┌─ LISTED RECORDS

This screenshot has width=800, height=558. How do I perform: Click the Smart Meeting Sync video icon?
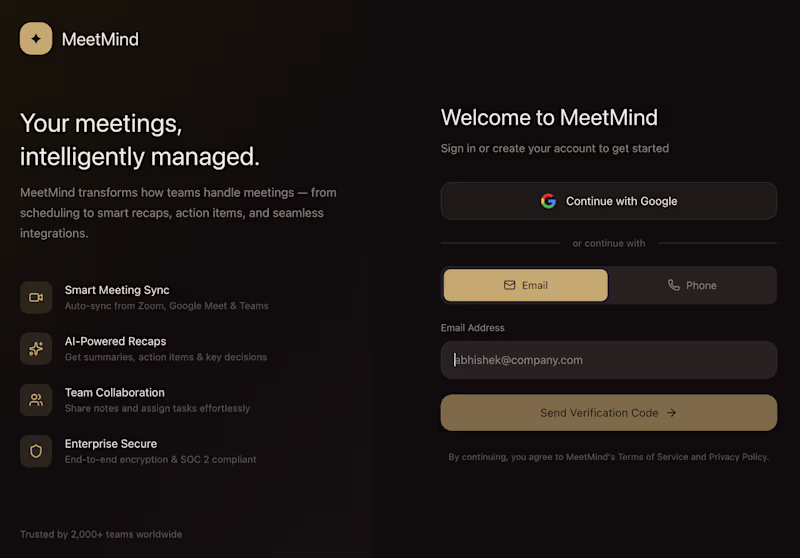(36, 297)
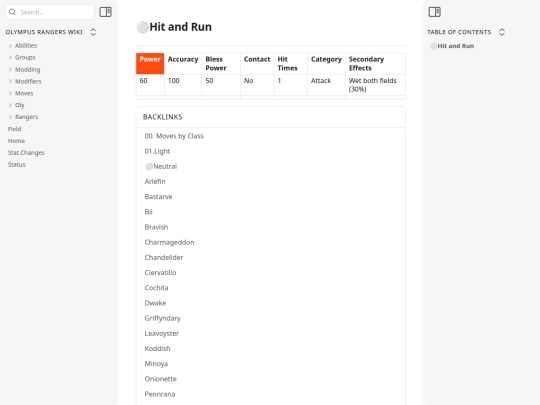This screenshot has width=540, height=405.
Task: Toggle the left sidebar panel icon
Action: click(105, 12)
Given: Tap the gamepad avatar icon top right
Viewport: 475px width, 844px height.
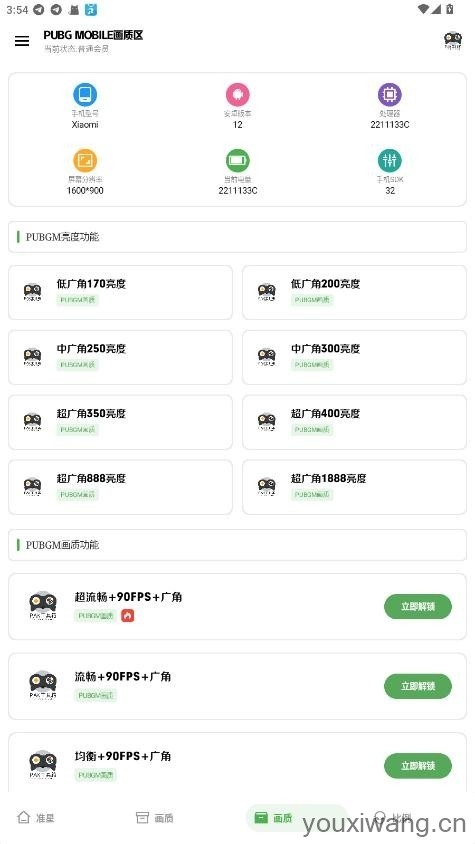Looking at the screenshot, I should point(452,40).
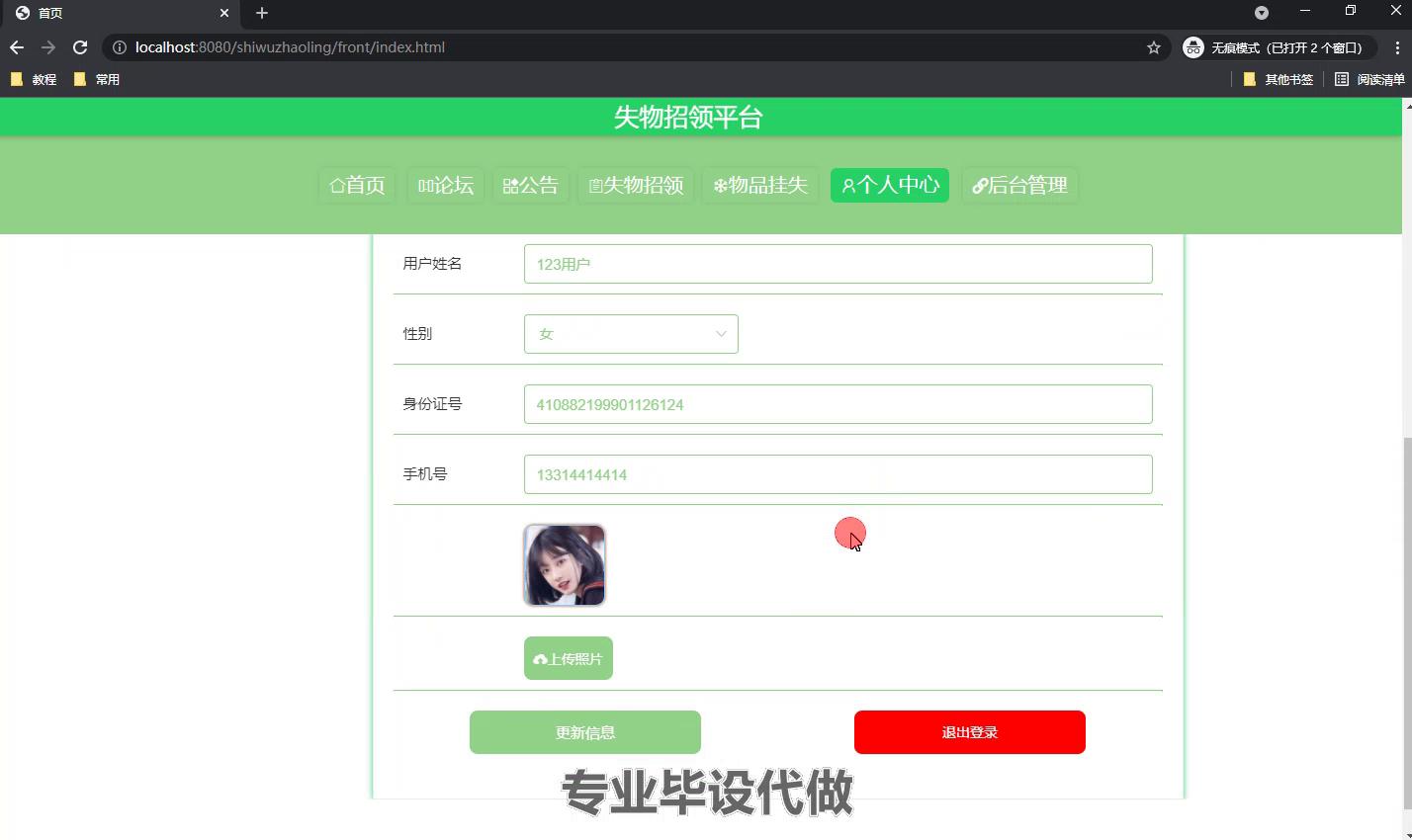Click the tab search dropdown arrow
The width and height of the screenshot is (1412, 840).
pos(1262,13)
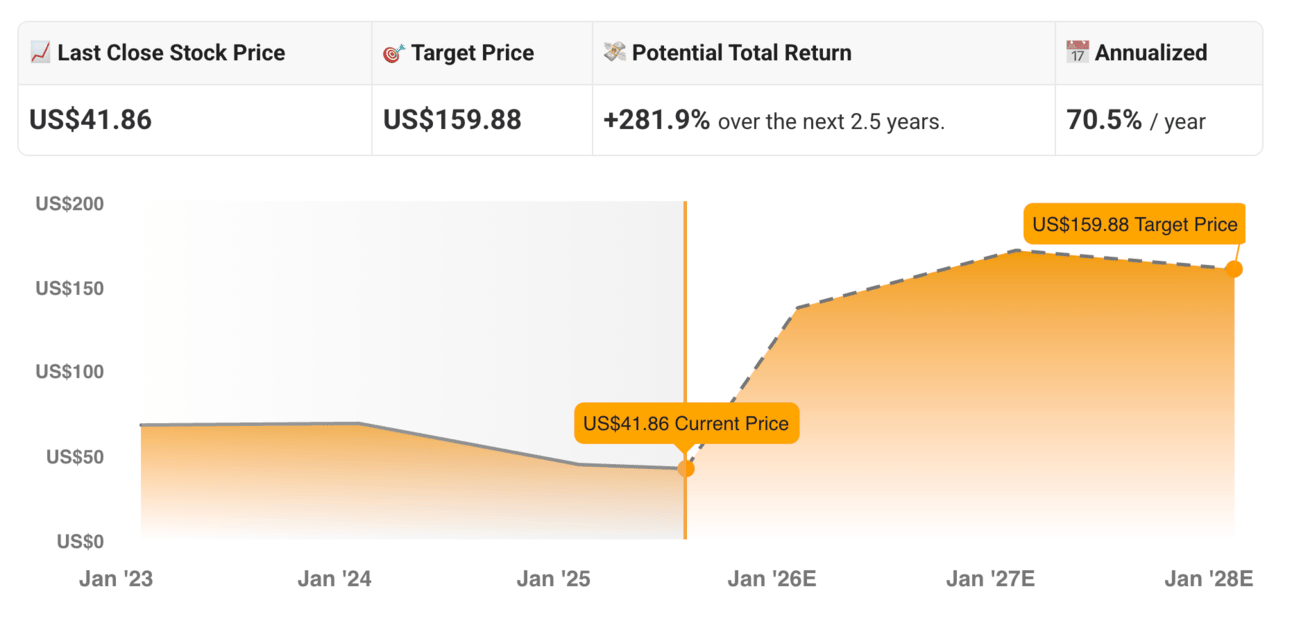Click the dart target icon beside Target Price

394,53
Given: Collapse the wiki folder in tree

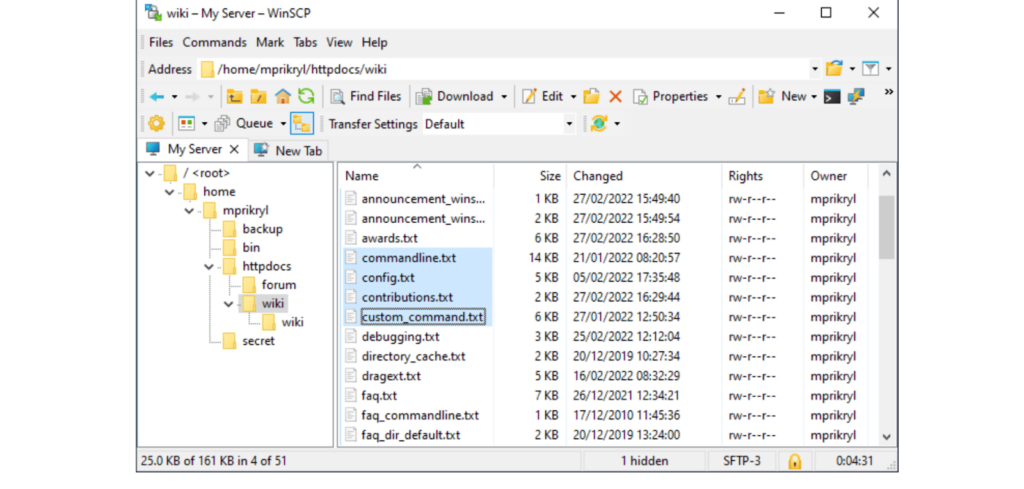Looking at the screenshot, I should click(229, 304).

└─

# [WHAT IS BEING ASKED]
Set down every line of the rows above word for word, without the pictures.

# [OUTPUT FOR THIS EXERCISE]
This screenshot has width=800, height=558. How do I perform: Click the Smart Meeting Sync video icon?
(36, 297)
This screenshot has width=540, height=405.
Task: Toggle the left sidebar panel icon
Action: click(105, 12)
Given: Tap the gamepad avatar icon top right
Viewport: 475px width, 844px height.
Looking at the screenshot, I should point(452,40).
Click the tab search dropdown arrow
The width and height of the screenshot is (1412, 840).
pos(1262,13)
Click the dart target icon beside Target Price

394,53
Given: Collapse the wiki folder in tree

Looking at the screenshot, I should click(229, 304).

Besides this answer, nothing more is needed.